[Raw records]
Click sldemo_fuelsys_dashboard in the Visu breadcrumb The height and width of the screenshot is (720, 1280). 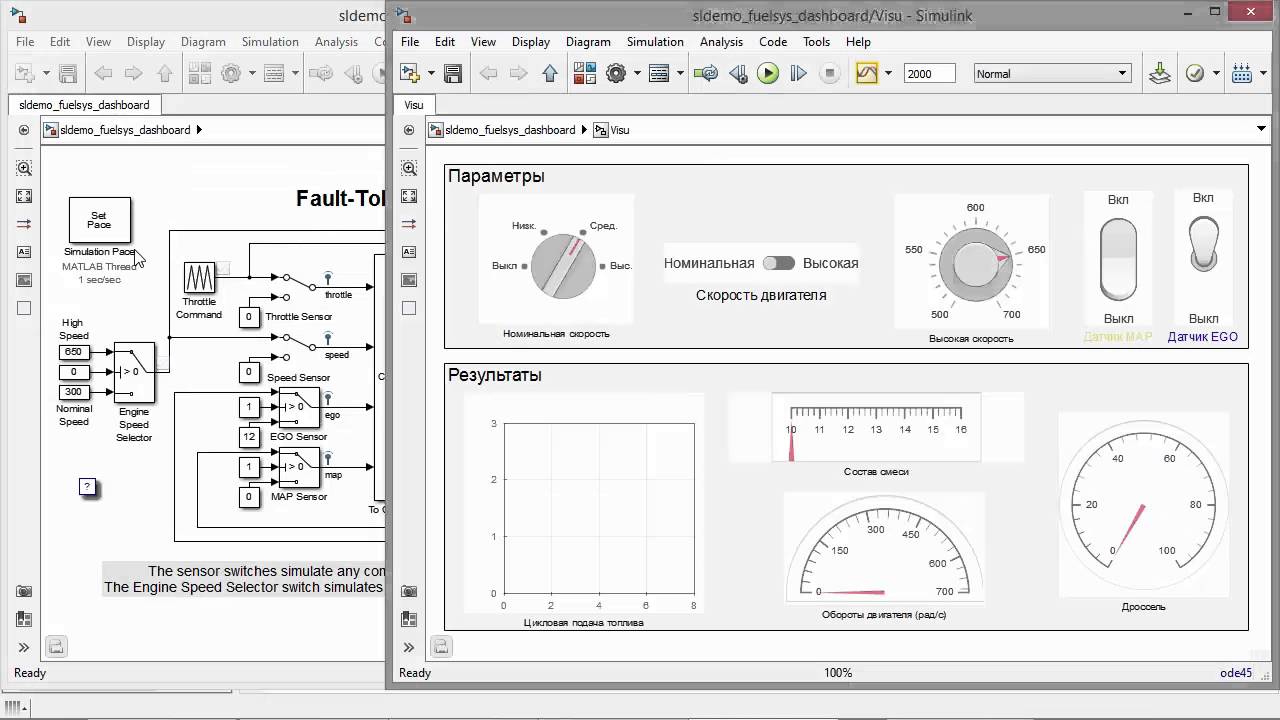coord(509,130)
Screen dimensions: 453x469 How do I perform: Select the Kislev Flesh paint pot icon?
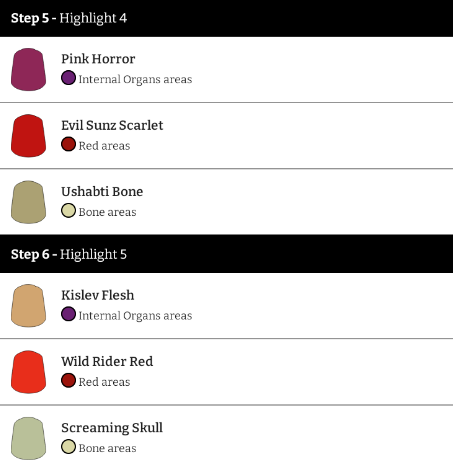click(28, 305)
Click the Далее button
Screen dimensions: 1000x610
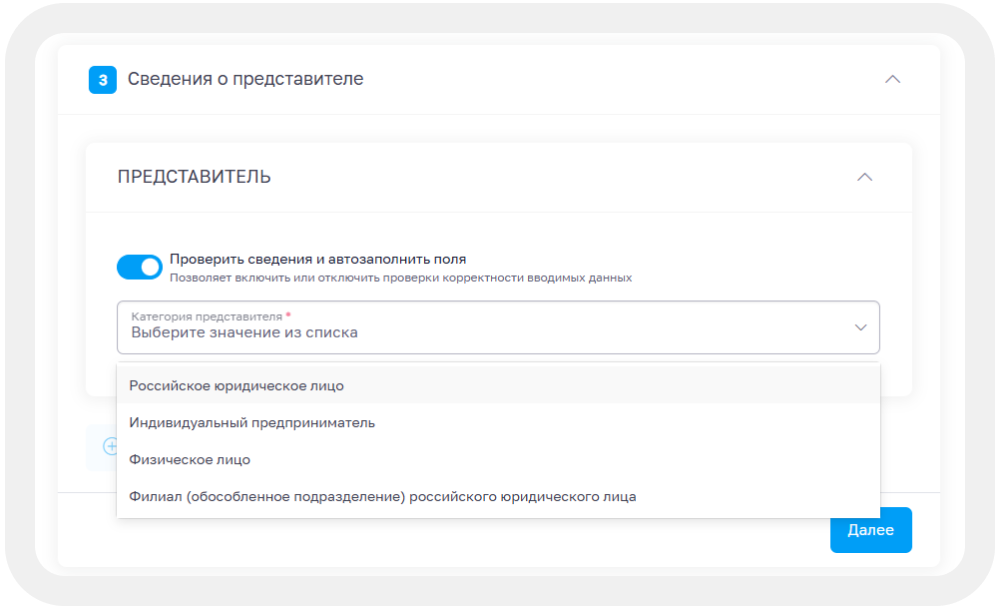click(x=870, y=530)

## Goal
Format the stretch of rows from the line containing "Screen dimensions: 453x469" through the end of the rows as a two-column CSV with the headers instruction and coordinates. Give one CSV line per row, with its text and its answer each in a single quoted field, replace line breaks with spaces, and leave out the pictures.

## Response to the exercise
instruction,coordinates
"Screen dimensions: 453x469 How do I perform: Select the Kislev Flesh paint pot icon?","click(28, 305)"
"Click the Далее button Screen dimensions: 1000x610","click(x=870, y=530)"